• _TESTO FORNITO_:

···

PESCARA – “Il grande progetto di fare dell’aeroporto d’Abruzzo il terzo scalo di Roma, è molto concreto e le interlocuzioni, doverosamente riservate, sono già in corso e molto produttive. Il prossimo incontro è previsto a settembre”.
Non solo uno slogan di sicura efficacia: va preso tremendamente sul serio l’annuncio fatto otto mesi fa, in occasione del suo insediamento come presidente della Saga, la società pubblica regionale che gestisce lo scalo pescarese, dall’avvocato e docente universitario, il 55enne pescarese Giorgio Fraccastoro.
L’aeroporto d’Abruzzo, ha illustrato il presidente in una precedente intervista Fraccastoro, conta di superare il milione di passeggeri nel 2025, e ha già registrato nel primo semestre, come pure a luglio e in prospettiva ad agosto, il 40% di passeggeri in più rispetto all’anno precedente, ed ora si lavora all’allungamento della pista, da inaugurare entro l’anno, che potrebbe rendere possibile l’attivazione del primo volo intercontinentale per New York, già a maggio 2026, da aggiungere, e anche qui le interlocuzioni sono in corso, a nuovi voli per Madrid, Spalato, Bucarest anche nei mesi invernali.
“Roma è il modello a cui tutti gli aeroporti d’Europa si ispirano – spiega nell’intervista Fraccastoro -, e noi siamo uno degli aeroporti più vicini a quelli di Roma, Ciampino e Fiumicino, seppure non l’unico, e abbiamo un feeling particolare con la loro governance. Stiamo già studiando tutte le forme possibili di collaborazione e partnership, sia sotto un profilo di engineering che di construction, sia sotto un profilo di implementazione della piattaforma commerciale che oggi all’aeroporto di Pescara è oggettivamente inadeguata, per numero di punti vendita”.
Ma questa è solo una tappa di avvicinamento, il vero obiettivo è arrivare a rendere possibile che un passeggero faccia il check-in presso l’aeroporto di Pescara, atterri a Roma, ma solo per uno scalo tecnico, per salire direttamente su un altro aereo, verso una delle destinazioni che non può offrire direttamente l’aeroporto di Pescara.
“Scalo tecnico – spiega Fraccastoro – significa che i tempi di trasbordo da un aereo all’altro sono minimi, e con gli algoritmi e l’intelligenza artificiale oggi l’incastro tra i vari voli e le coincidenze sfiorano il minuto per la precisione. Abbiamo del resto già studiato tutti i tempi di percorrenza interna all’aeroporto di Roma e che si contengono intorno alla mezz’ora di walking”.

···

• _I TUOI COMPITI_:
**a.** Estrai dall'articolo sull'aeroporto d'Abruzzo tutto il brano che va da "Non solo uno" giù fino a "pescarese Giorgio Fraccastoro.".
**b.** Nell'articolo sull'aeroporto d'Abruzzo c'è la frase "Il prossimo incontro è previsto a settembre." Traducila in inglese.
I record provengono da un'altra fonte.

Voci di dati salvate
···

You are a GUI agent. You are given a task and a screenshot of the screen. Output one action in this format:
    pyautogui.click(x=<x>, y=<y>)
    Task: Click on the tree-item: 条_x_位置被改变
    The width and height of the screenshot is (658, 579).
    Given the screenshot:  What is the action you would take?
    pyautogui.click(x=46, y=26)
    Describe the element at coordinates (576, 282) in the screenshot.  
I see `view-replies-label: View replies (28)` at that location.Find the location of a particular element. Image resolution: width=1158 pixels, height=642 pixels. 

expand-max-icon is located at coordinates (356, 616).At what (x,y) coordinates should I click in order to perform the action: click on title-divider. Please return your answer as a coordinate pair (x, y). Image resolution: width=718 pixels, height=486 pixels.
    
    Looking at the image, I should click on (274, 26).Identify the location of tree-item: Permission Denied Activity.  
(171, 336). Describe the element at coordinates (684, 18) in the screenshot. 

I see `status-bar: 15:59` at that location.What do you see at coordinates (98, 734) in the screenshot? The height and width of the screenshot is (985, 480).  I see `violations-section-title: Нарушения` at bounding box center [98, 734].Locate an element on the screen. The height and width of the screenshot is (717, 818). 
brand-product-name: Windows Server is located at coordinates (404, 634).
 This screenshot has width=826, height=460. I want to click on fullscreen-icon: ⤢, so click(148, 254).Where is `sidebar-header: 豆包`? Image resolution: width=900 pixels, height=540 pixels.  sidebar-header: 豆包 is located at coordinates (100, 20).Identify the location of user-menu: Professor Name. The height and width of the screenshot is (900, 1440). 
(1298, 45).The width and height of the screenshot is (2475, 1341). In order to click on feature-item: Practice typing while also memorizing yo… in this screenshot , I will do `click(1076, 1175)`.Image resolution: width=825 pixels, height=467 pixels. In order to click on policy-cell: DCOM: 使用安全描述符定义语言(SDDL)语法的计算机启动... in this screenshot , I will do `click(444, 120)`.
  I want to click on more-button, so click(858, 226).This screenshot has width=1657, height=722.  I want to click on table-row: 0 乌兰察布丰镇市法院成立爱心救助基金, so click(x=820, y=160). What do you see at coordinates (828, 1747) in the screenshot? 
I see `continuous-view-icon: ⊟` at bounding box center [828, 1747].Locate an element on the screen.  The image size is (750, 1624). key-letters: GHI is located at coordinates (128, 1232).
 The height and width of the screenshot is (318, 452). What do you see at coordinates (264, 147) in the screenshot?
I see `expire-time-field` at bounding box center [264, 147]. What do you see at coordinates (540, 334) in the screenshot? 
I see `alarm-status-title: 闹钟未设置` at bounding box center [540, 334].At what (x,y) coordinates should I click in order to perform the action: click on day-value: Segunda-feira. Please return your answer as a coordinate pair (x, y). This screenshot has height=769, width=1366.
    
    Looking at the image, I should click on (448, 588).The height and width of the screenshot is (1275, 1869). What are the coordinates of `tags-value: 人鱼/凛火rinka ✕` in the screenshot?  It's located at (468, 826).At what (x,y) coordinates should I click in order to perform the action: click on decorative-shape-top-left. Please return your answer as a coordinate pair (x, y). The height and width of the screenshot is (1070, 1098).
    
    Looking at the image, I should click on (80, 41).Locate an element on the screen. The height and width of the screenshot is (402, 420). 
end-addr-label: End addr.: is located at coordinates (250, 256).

···

• _RISULTATI DELL'ESERCIZIO_:
**a.**
Non solo uno slogan di sicura efficacia: va preso tremendamente sul serio l’annuncio fatto otto mesi fa, in occasione del suo insediamento come presidente della Saga, la società pubblica regionale che gestisce lo scalo pescarese, dall’avvocato e docente universitario, il 55enne pescarese Giorgio Fraccastoro.

**b.** The next meeting is scheduled for September.